> **Text and element pointing items**:
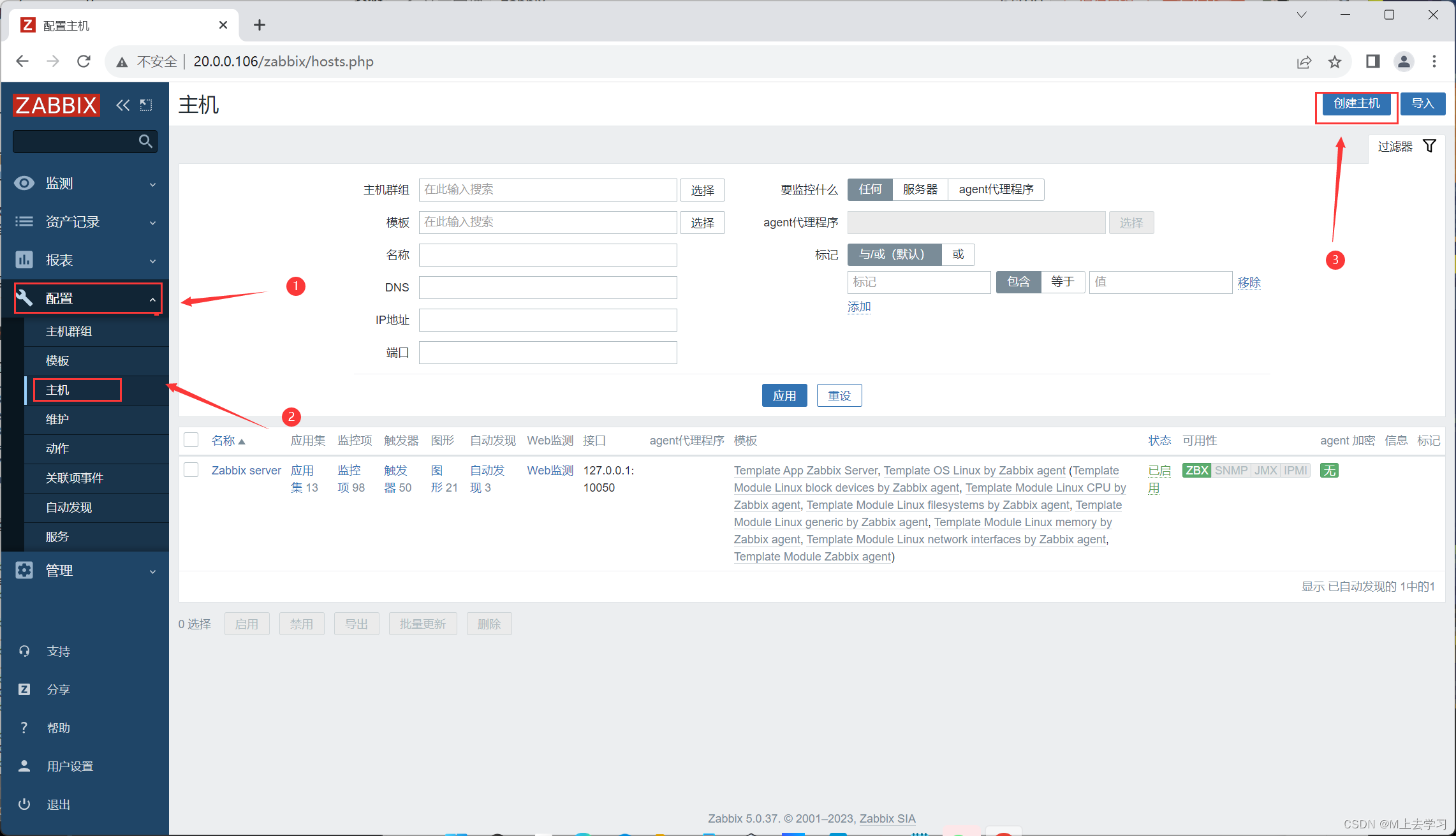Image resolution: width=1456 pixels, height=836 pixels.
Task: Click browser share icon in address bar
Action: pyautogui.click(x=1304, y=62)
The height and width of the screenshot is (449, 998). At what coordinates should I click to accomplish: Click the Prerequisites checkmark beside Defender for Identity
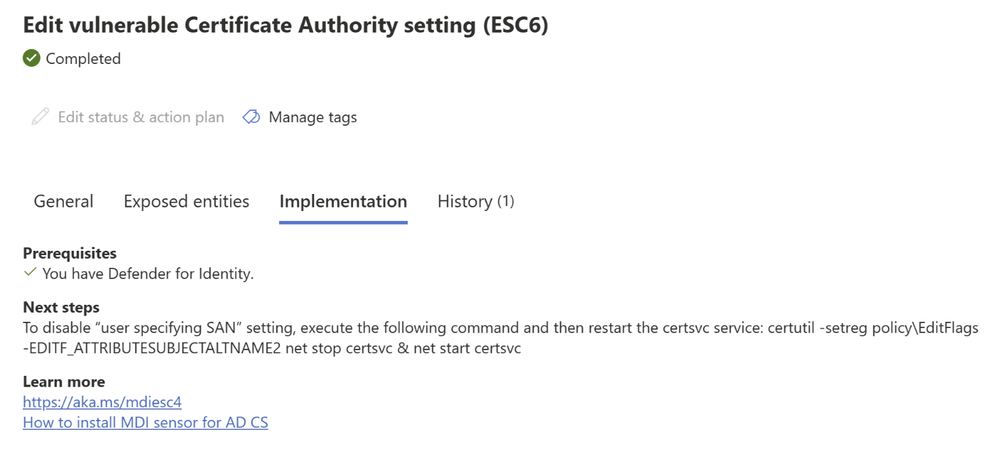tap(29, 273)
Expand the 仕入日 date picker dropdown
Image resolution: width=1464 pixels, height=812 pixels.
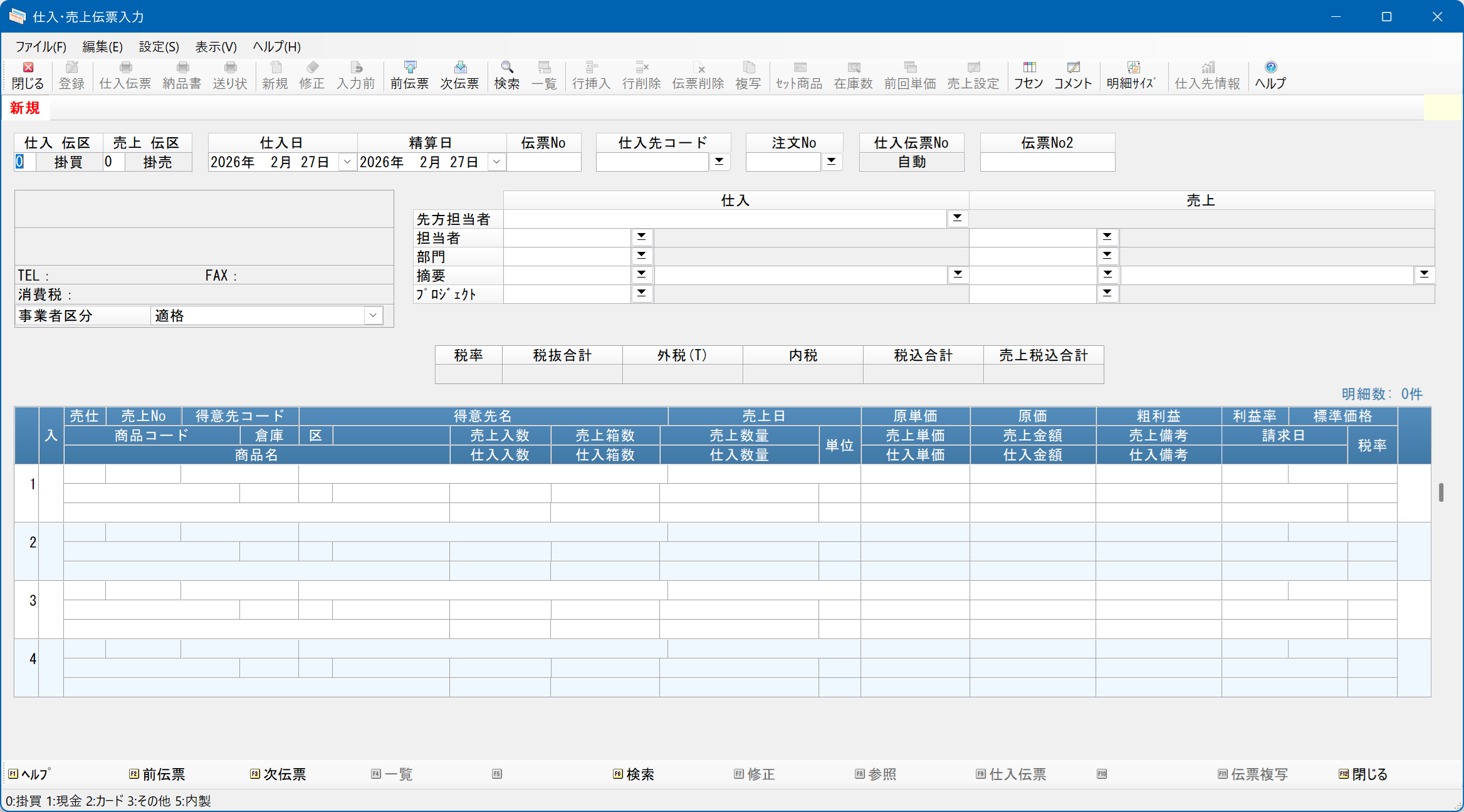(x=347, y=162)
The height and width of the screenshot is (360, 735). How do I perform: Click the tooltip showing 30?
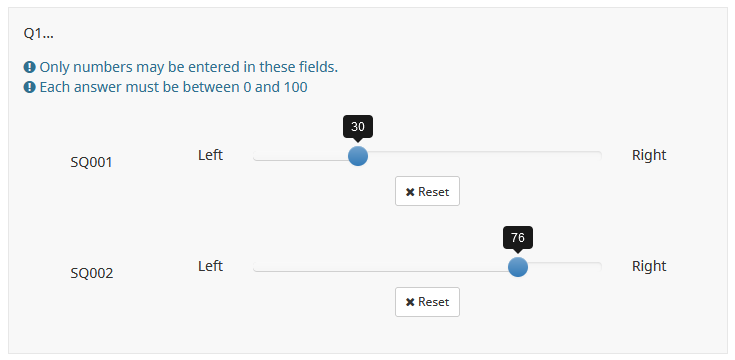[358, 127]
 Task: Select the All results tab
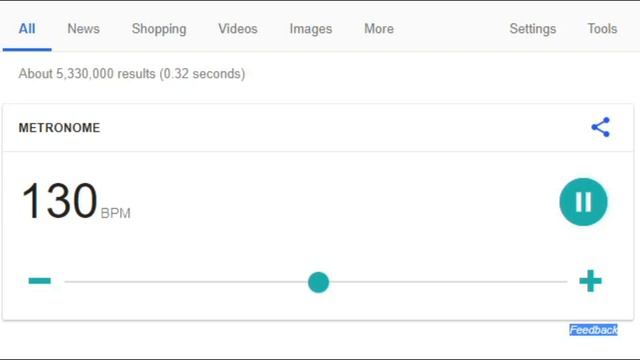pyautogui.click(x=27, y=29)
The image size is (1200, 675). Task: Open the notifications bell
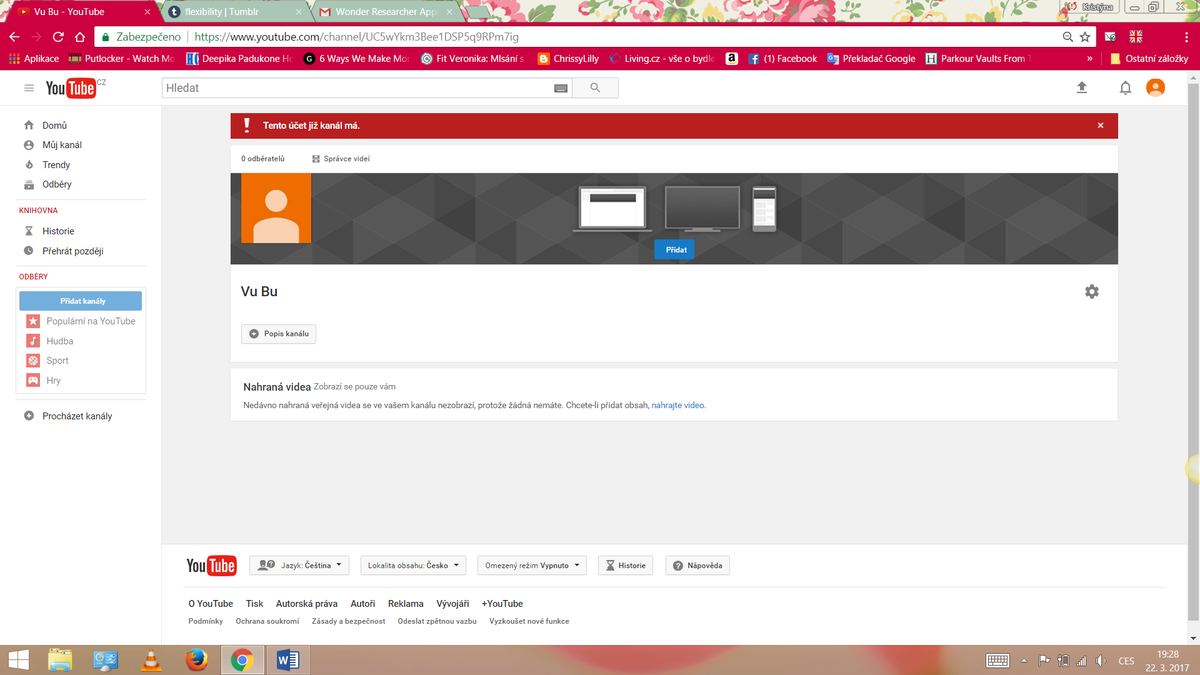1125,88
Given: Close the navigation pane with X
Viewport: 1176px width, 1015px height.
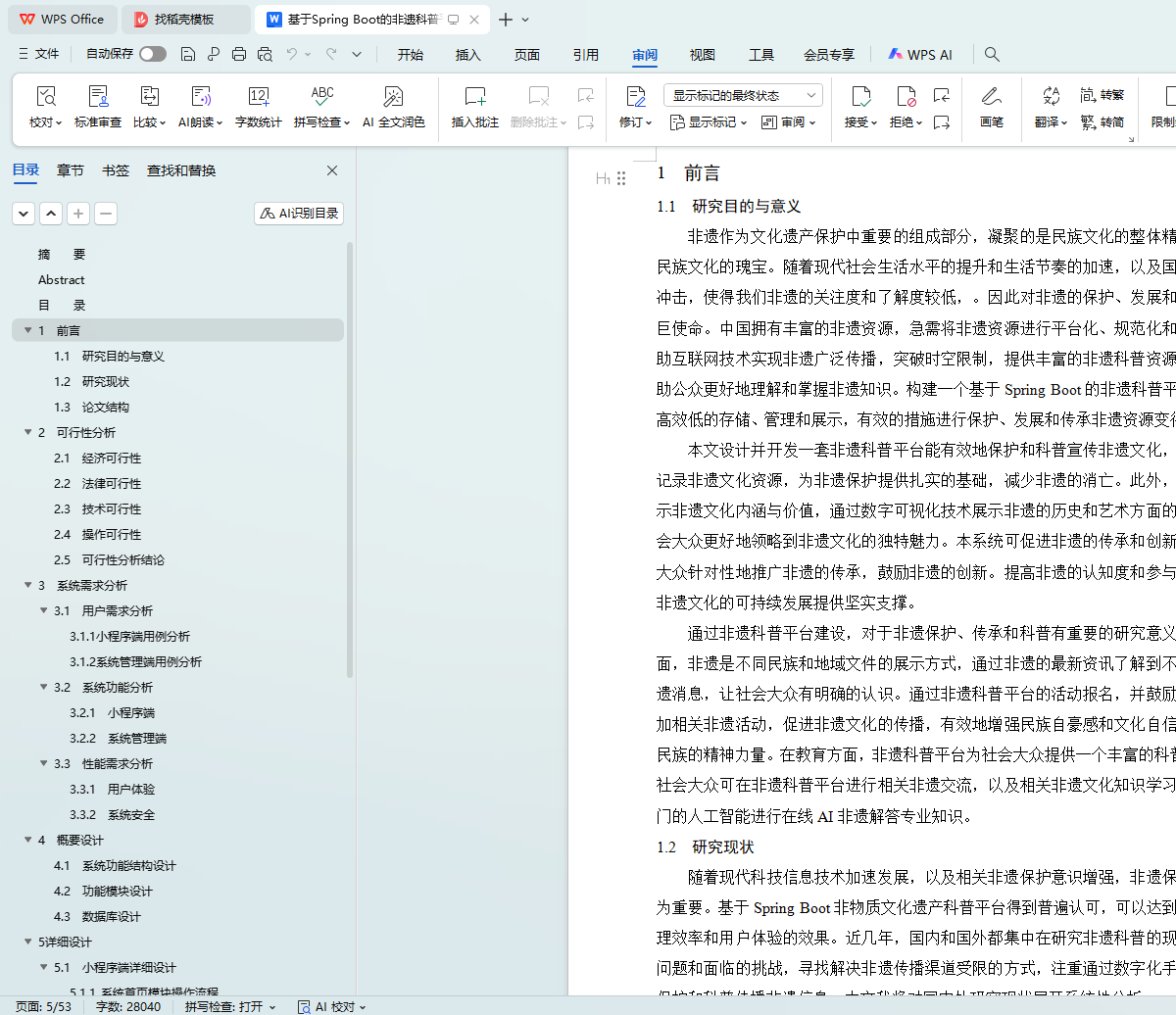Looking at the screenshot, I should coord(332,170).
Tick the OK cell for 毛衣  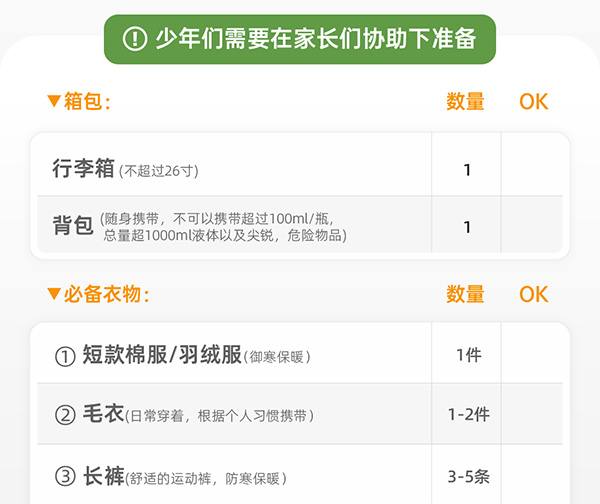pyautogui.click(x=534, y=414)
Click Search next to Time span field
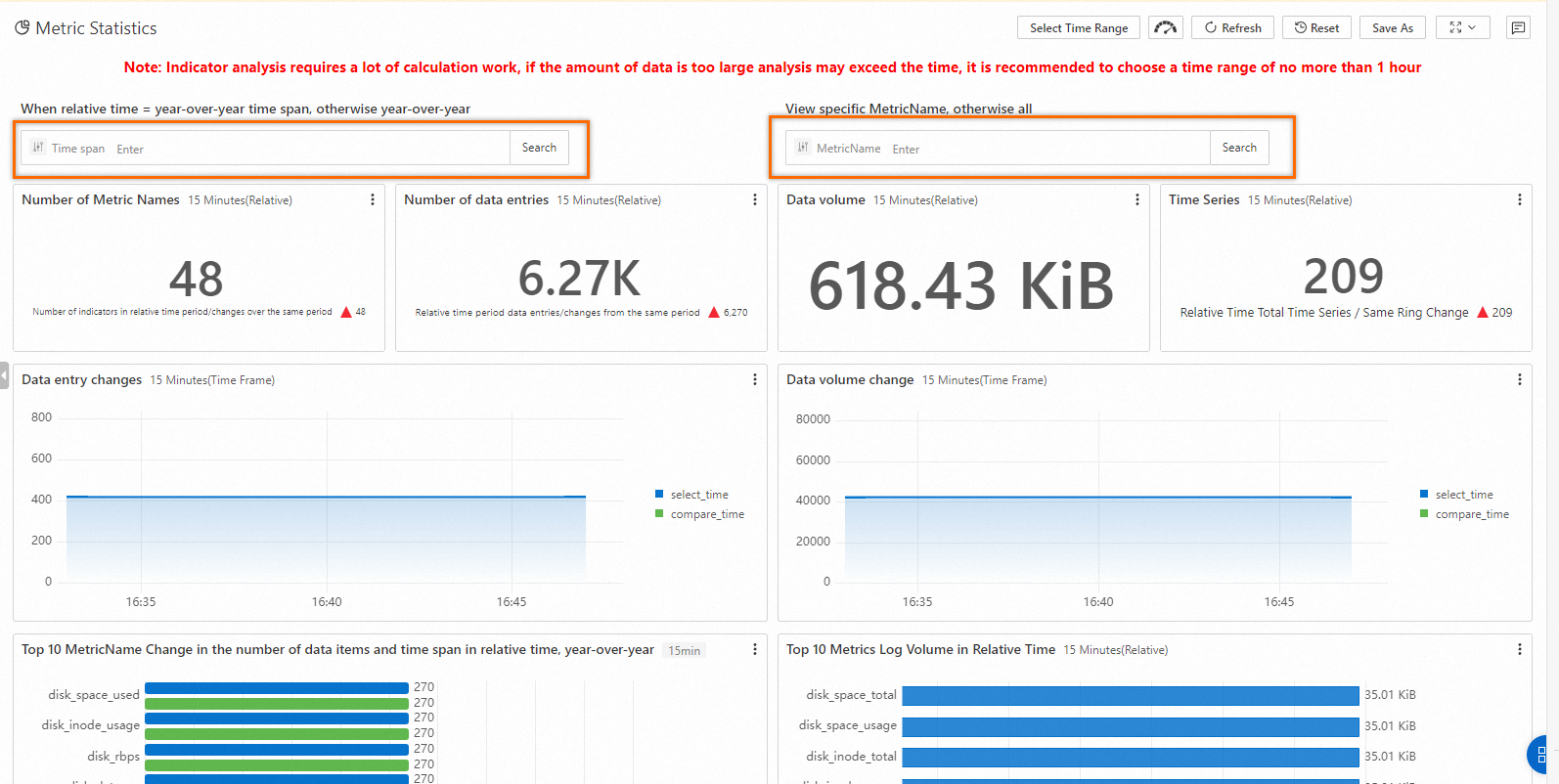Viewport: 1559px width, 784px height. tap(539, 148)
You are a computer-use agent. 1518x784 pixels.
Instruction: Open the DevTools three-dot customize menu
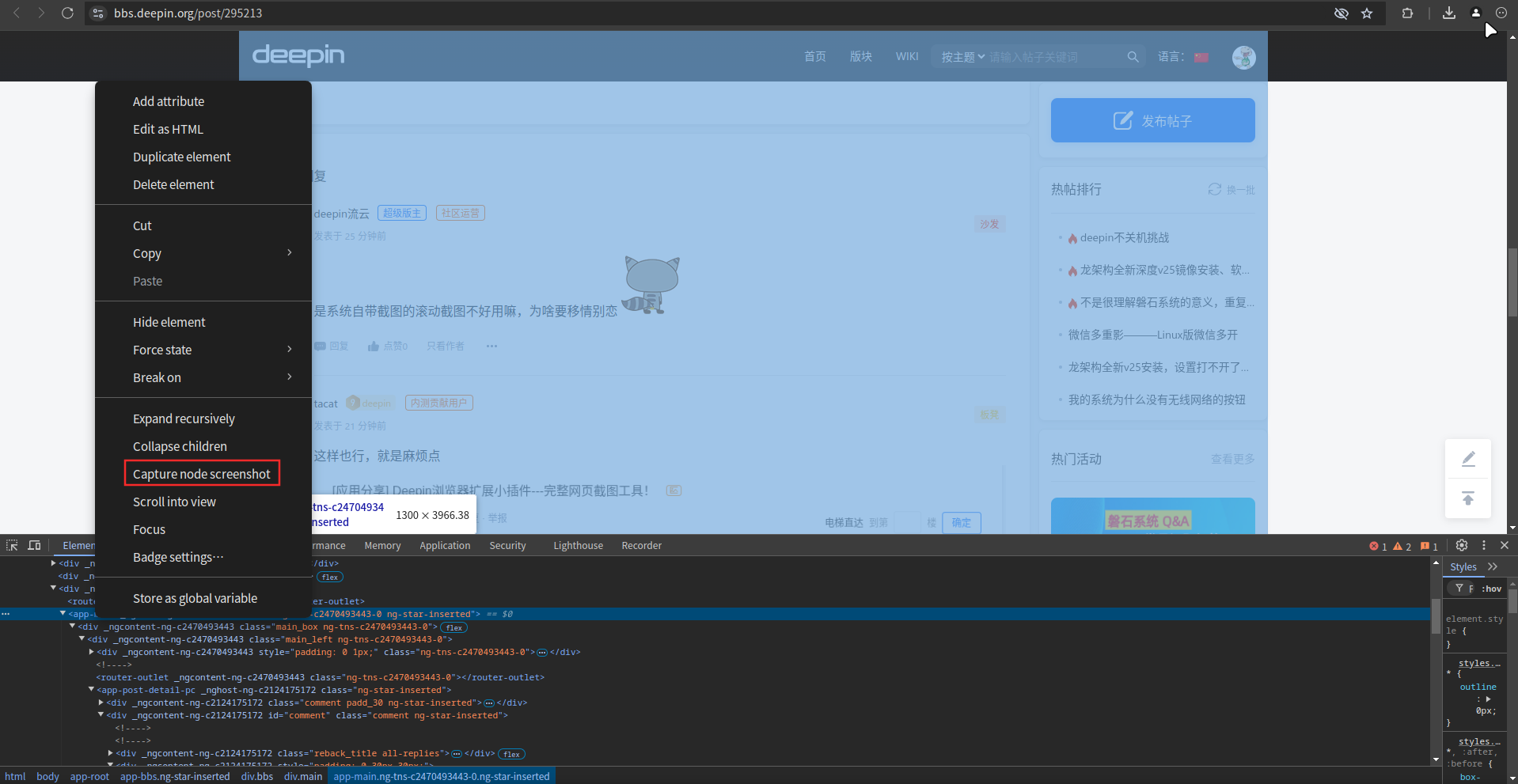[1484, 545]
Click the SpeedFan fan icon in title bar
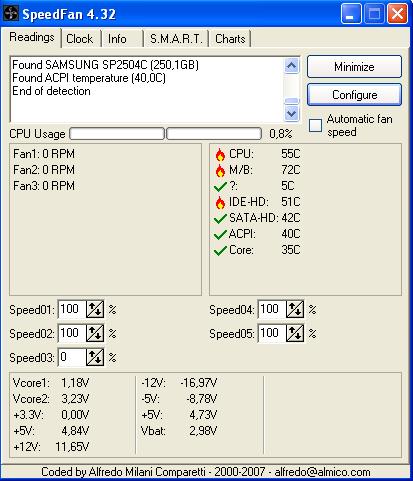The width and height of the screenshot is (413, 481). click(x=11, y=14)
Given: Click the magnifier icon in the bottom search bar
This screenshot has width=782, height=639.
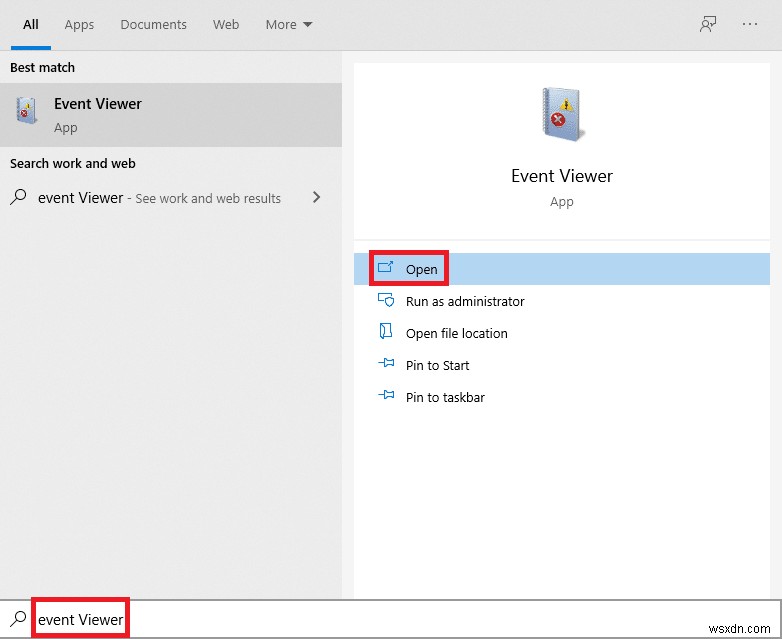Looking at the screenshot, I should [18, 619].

> **Exercise description**: Arrange everything from the line containing "Given: Click the" down to the end of the items as a Markdown table with the columns No. and Line, one row per line, skipping blank lines. Leave the pictures out.

> **Completed task**:
| No. | Line |
|---|---|
| 1 | Given: Click the magnifier icon in the bottom search bar |
| 2 | This screenshot has width=782, height=639. |
| 3 | Looking at the screenshot, I should [18, 619]. |